Задания:
- a) Перепишите из отрывка про поездку в вагоне всё, начиная со слов «Через несколько часов» и до слов «прокурором Джамбулской области.» включительно.
- b) Перечислите в именительном падеже все имена и фамилии людей из отрывка про поездку в вагоне. Имя и фамилию, стоящие рядом, считайте одним пунктом.

Отрывок для чтения:
* * * *

— Угощайся, — ласково сказал человек, пригласивший Сауранбаева в вагон. — И повел рукою в сторону бутылки с вином, одиноко стоявшей на столике, застеленном зеленой бархатной скатертью.
— Я не пью, — сказал Оспан.
Он заметил, что ласковость, с какой разговаривают с ним, носит оттенок, который можно было бы назвать: «Спасибо за услугу, но что же нам с тобой дальше делать!»
— Тогда присаживайся, — гостеприимно настаивал незнакомец.
Оспан отказался и повернулся, чтобы распрощаться.
— Ты куда собрался ехать?
— Далеко. В Алма-Ату...
Незнакомец в кителе мельком посмотрел на Оспана и вновь утомленно прикрыл веки.
— Тогда ты нам не мешаешь, будешь попутчиком, раздевайся, повесь пальто...
Через несколько часов вагон прицепили к проходящему пассажирскому поезду. К тому времени Оспан знал, что первого незнакомца звали Жантуаров, он был транспортным прокурором станции Джамбул, а второй — Мукыш Абдулкадиров, всю дорогу недомогавший, являлся прокурором Джамбулской области.

* * * *

Записи для поиска элементов:
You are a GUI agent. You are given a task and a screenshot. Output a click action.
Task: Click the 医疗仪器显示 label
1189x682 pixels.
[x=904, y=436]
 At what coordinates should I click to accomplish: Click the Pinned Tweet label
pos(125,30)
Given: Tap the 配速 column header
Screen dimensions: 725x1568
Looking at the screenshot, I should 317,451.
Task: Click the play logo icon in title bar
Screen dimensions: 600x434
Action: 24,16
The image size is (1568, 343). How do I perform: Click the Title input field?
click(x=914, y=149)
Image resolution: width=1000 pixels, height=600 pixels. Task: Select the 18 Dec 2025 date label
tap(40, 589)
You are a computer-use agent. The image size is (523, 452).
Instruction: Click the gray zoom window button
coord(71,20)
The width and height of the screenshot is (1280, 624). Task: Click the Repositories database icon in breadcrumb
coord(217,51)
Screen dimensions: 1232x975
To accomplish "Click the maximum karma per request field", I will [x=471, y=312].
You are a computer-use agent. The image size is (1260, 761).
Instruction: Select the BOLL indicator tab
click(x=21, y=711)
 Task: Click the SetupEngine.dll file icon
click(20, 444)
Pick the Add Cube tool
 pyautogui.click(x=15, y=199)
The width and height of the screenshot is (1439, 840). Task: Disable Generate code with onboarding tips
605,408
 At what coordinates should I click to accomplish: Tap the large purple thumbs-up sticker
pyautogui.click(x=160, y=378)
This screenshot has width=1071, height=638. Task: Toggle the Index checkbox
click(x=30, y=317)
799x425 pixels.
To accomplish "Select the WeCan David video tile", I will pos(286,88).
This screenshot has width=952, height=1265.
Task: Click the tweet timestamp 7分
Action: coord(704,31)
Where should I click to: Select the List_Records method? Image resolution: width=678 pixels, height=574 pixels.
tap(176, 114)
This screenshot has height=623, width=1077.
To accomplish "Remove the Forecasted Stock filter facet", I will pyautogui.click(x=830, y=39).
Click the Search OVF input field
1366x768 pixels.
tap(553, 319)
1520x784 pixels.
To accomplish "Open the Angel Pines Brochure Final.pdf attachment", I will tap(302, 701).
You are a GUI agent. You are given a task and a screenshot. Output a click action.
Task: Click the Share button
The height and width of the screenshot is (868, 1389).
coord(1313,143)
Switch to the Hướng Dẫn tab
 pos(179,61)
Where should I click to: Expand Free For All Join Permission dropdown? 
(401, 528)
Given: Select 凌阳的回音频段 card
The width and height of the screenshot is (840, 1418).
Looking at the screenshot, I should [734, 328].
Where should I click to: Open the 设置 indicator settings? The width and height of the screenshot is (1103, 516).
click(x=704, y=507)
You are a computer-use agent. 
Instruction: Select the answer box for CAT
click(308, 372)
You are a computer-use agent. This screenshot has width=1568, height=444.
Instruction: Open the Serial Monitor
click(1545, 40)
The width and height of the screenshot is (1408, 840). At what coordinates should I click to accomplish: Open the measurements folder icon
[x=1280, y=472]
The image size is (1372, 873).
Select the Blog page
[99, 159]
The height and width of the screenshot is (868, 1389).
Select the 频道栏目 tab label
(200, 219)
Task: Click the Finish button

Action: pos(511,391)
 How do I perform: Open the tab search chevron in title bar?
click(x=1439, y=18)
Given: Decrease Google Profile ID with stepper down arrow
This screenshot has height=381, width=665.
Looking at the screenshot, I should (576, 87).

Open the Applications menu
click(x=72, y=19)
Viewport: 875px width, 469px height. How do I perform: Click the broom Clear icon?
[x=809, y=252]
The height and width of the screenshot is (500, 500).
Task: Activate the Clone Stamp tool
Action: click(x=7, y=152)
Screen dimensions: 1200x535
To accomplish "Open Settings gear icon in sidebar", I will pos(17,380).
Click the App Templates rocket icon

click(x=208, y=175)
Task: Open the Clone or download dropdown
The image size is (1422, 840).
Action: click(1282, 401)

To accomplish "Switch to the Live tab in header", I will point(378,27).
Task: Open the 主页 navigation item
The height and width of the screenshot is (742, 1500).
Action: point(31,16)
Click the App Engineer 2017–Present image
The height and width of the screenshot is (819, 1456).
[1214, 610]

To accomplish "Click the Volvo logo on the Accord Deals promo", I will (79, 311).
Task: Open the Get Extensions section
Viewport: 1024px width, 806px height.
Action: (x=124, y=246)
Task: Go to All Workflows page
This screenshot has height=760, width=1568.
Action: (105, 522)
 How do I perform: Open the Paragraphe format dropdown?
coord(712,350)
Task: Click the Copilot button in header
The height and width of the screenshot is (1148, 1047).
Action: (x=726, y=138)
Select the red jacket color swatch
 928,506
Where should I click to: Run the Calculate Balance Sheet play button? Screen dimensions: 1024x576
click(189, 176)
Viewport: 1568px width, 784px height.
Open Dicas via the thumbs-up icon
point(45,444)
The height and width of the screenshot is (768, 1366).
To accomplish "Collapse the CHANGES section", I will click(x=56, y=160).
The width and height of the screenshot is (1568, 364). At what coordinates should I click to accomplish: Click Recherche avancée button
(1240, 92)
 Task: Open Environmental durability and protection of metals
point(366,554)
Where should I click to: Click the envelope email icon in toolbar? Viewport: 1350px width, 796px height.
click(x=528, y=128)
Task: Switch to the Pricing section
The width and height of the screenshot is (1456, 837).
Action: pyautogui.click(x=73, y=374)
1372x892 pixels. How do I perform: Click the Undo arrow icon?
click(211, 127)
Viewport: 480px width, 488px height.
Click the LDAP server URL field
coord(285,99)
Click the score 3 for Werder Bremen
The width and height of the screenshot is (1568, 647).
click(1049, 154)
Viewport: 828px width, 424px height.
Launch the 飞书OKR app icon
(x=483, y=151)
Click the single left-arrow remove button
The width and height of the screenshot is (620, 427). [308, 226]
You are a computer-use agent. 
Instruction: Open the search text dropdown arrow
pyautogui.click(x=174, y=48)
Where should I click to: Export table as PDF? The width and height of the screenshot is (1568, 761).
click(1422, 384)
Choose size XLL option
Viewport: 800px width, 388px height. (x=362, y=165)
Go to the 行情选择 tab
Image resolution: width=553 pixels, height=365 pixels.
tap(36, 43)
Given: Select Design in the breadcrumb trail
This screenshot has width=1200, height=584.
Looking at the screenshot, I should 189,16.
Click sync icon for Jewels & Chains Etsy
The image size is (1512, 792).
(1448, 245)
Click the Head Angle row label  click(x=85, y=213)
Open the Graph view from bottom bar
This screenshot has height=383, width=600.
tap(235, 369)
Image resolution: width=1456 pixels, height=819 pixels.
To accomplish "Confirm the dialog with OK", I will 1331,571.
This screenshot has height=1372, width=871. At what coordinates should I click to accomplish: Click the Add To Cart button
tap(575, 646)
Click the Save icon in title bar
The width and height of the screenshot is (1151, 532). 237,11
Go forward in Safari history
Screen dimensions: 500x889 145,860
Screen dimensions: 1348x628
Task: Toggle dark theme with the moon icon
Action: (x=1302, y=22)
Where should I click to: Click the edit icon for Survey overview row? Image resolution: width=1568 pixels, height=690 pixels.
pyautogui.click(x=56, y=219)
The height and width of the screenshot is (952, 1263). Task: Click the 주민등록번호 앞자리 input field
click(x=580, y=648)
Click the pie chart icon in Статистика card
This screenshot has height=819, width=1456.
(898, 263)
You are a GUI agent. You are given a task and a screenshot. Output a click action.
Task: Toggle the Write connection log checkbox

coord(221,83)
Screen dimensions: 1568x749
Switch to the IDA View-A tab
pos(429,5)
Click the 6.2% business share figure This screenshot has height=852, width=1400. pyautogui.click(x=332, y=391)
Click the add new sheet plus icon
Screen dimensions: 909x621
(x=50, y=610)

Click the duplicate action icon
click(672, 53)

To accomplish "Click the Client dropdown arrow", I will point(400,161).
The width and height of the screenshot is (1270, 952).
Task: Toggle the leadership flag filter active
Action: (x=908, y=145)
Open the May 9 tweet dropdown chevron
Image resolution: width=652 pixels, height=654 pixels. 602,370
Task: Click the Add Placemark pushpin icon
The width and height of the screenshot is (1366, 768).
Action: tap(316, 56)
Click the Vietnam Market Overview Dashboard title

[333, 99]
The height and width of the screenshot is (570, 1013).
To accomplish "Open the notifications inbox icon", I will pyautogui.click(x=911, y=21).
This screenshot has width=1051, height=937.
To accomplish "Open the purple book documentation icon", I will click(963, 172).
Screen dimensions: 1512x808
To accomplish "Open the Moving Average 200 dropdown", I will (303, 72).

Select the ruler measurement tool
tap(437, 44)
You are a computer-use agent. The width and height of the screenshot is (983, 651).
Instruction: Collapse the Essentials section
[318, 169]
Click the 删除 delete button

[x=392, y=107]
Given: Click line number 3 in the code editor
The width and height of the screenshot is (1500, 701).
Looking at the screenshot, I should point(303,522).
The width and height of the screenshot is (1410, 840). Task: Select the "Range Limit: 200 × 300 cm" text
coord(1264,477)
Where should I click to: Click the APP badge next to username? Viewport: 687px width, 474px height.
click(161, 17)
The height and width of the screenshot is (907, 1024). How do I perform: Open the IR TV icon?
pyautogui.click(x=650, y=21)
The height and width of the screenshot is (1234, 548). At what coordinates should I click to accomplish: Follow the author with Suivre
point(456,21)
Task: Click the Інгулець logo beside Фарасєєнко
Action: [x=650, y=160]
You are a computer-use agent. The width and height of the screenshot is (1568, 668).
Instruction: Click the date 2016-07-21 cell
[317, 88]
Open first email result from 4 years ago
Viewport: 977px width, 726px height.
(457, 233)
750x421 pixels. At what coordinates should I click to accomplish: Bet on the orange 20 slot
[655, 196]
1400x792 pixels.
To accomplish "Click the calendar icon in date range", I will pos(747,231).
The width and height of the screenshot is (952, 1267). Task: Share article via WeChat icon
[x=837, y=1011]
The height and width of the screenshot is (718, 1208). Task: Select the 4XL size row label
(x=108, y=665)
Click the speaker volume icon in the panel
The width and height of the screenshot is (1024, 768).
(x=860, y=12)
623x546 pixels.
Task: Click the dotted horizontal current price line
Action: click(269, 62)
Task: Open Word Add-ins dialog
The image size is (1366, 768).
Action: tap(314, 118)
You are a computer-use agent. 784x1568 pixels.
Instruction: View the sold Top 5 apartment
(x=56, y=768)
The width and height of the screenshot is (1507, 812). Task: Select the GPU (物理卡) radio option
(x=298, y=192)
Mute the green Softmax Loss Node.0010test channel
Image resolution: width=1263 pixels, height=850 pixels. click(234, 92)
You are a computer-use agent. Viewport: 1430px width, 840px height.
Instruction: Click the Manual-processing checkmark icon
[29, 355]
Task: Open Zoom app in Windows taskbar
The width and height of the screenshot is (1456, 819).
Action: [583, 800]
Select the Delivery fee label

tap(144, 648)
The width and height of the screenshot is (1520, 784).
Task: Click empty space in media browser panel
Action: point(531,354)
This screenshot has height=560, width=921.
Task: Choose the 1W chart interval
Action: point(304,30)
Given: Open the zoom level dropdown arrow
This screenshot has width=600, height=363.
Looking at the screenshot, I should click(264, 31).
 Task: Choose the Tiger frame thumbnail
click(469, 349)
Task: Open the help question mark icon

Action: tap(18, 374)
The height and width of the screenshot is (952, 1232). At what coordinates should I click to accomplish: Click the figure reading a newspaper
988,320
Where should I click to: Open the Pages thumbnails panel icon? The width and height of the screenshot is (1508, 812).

* * * *

Ответы к заданиям:
- a)
Через несколько часов вагон прицепили к проходящему пассажирскому поезду. К тому времени Оспан знал, что первого незнакомца звали Жантуаров, он был транспортным прокурором станции Джамбул, а второй — Мукыш Абдулкадиров, всю дорогу недомогавший, являлся прокурором Джамбулской области.

- b) Сауранбаев, Оспан, Жантуаров, Мукыш Абдулкадиров